In my view, we should always be suspicious of revelatory moral intuitions when they threaten those in whose name we mobilize, i.e. the least advantaged, subaltern, etc. Even though your account of the dilemma with moralism puts me in a bind that I'm hardpressed to resolve, I find it strange that you don't seem to be as worried about your horn of the dilemma being put in the same bind.

anotherpanacea said...

That last bit sounds a little overcritical, and I really meant only to compliment the post and engage with it. Hope you're doing well, Will!

Anonymous said...

Come on! It's significantly more entertaining for onlooking students if you guys stop conceding each other's points or being softys.

Going to office hours is more desirable if there is any chance that a Marxist vs Libertarian (liberaltarian?) show down could spontaneously break out in a ferrier hallway.

Will Roberts said...

Joshua: believe me when I say that a) I feel the psychological tension, b) I don't know how to resolve it on either side, and c) I am personally and psychologically inclined at least as much to meliorism as to moralism.

BUT: I also think the issues are meaningfully different within a Marxist framework, which does not start out from a notion of legitimacy or propriety, and so ends up in different psychological binds. I perhaps should never have mentioned the analogy to accelerating the contradictions, since both you and Jacob wanted to cash that out in terms of some parallelism. I really meant that there is no straightforward parallel, and the working out the analogy would have to change all the basic terms, and would probably reveal all sorts of subsidiary issues.

Short answer: I don't flesh out how the moralist might deal with the issue because I am not, myself, the moralist.

Anonymous: a) I think Jacob took "softy' to be a fighting word, so the showdown might be closer than you think; and b) I'm nonetheless still hoping to effect the Marxist/Libertarian fusionism referred to in the post's labels -- I think we could work some sort of pincer move on the mushy-headed paternalism of the protectionist nation state.

Anonymous said...

"some sort of pincer move on the mushy-headed paternalism of the protectionist nation state" is my new favorite phrase as i work out my own budding Marxist/Libertarian fusion political stance.
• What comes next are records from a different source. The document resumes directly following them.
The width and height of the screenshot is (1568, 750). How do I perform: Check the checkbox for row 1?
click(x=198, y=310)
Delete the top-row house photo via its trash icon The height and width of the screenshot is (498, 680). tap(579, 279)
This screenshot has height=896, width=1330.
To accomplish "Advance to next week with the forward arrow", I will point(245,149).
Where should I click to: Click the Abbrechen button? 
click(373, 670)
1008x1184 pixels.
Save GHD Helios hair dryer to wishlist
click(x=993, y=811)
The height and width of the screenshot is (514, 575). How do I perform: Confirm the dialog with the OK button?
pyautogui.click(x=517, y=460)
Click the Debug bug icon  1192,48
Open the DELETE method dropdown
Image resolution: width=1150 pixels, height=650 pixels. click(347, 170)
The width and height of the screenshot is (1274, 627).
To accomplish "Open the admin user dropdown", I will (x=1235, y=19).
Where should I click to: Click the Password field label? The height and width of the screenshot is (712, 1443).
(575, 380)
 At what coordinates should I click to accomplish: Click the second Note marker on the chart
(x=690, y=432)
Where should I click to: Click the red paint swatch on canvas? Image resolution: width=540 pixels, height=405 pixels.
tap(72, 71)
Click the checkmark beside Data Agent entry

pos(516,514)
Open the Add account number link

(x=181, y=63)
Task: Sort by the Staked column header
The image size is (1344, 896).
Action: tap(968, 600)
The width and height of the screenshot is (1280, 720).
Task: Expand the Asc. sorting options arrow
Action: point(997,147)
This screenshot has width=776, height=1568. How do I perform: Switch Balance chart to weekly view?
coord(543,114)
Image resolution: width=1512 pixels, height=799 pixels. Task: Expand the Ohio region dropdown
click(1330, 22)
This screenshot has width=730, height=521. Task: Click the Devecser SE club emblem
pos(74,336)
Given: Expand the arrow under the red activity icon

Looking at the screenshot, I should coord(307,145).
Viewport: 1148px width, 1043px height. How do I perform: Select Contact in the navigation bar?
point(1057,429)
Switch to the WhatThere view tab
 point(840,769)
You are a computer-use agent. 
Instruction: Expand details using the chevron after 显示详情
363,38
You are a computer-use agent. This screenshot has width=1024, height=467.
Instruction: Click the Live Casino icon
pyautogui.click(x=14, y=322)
Spoke with other poli theory undergrads...we all eagerly await the show down and recommend a pre-preemptive strike on all of McGill's coffee making facilities.

Anonymous said...

preemptive** (not sure how an extra pre got in there)

Jacob T. Levy said...

I don't have enough coffee in my system to return to the substantive points right now, but I will tell anonymous and his or her cohorts that Professor Roberts and I have been discussing the possibility of something like an annual public debate for your collective entertainment and edification, and the current exchange only makes me more eager for such a thing.

Anonymous said...

Noted and seconded. You guys debate and i'll be there.

ps, sorry to remain cowardly anonymous but Prof. Roberts has some control over my grade this semester and didn't want to accidentally ruffle feathers with snooty comments. Always fun watching profs i enjoy and admire with spectrum spanning view points debate on interesting points.

I will add my naive and sentimentalist view which i admit misses the point of the debate you guys were having. It's a nice thing that those poor guys were saved. A hug from someone you love and a hot shower after 60 something days in a mine must have felt great.

Will Roberts said...

Anonymous: I think pre-preemptive made perfect sense in the context, since Jacob would certainly try to preempt any of my rejoinders by entering into a state of uber-caffienation, allowing him to bend time and space by thinking faster than the speed of light. In order to preempt his preemptions, I would have to do as you suggest.

Anonymous said...

Well put.

I rescind my typo correction.

I'll never forget last december when Professor Levy took 14 espresso shots in about 5 minutes in poli 232. Made me feel nauseous from about 20 rows back.